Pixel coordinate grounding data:
*** Begin section ***

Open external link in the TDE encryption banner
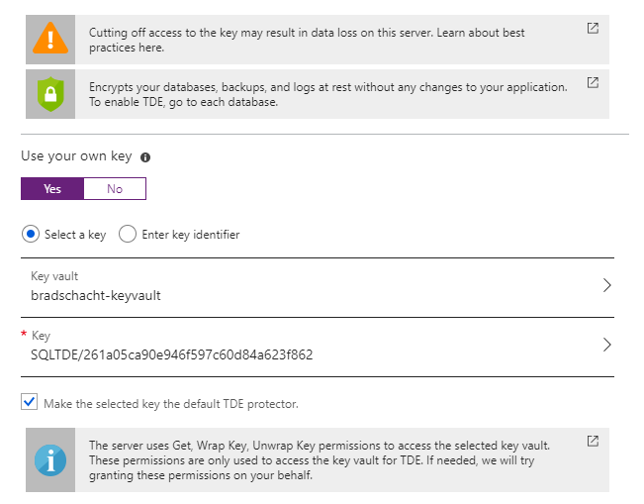The image size is (644, 504). click(x=593, y=83)
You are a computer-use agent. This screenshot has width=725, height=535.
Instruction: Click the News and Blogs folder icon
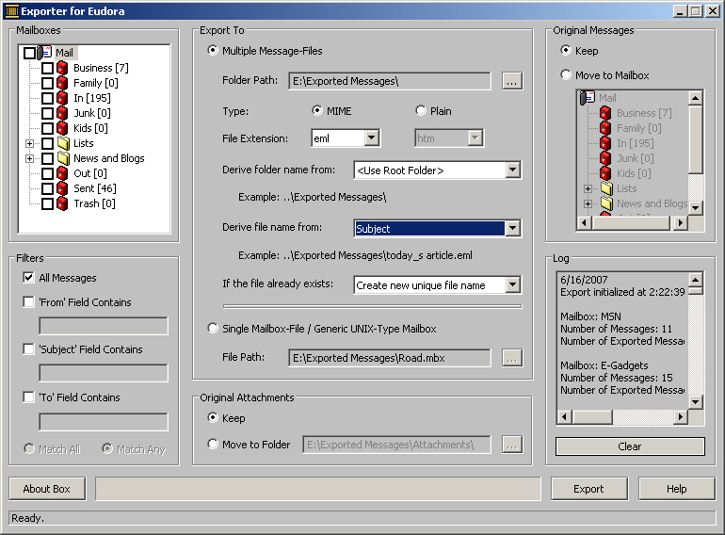coord(63,158)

*** End section ***

Assigned task: What you return must match, line for line, the records from the line containing "Instruction: Click the" through their end, with both ends included and no pictures.

Solution to this task:
Instruction: Click the News and Blogs folder icon
coord(63,158)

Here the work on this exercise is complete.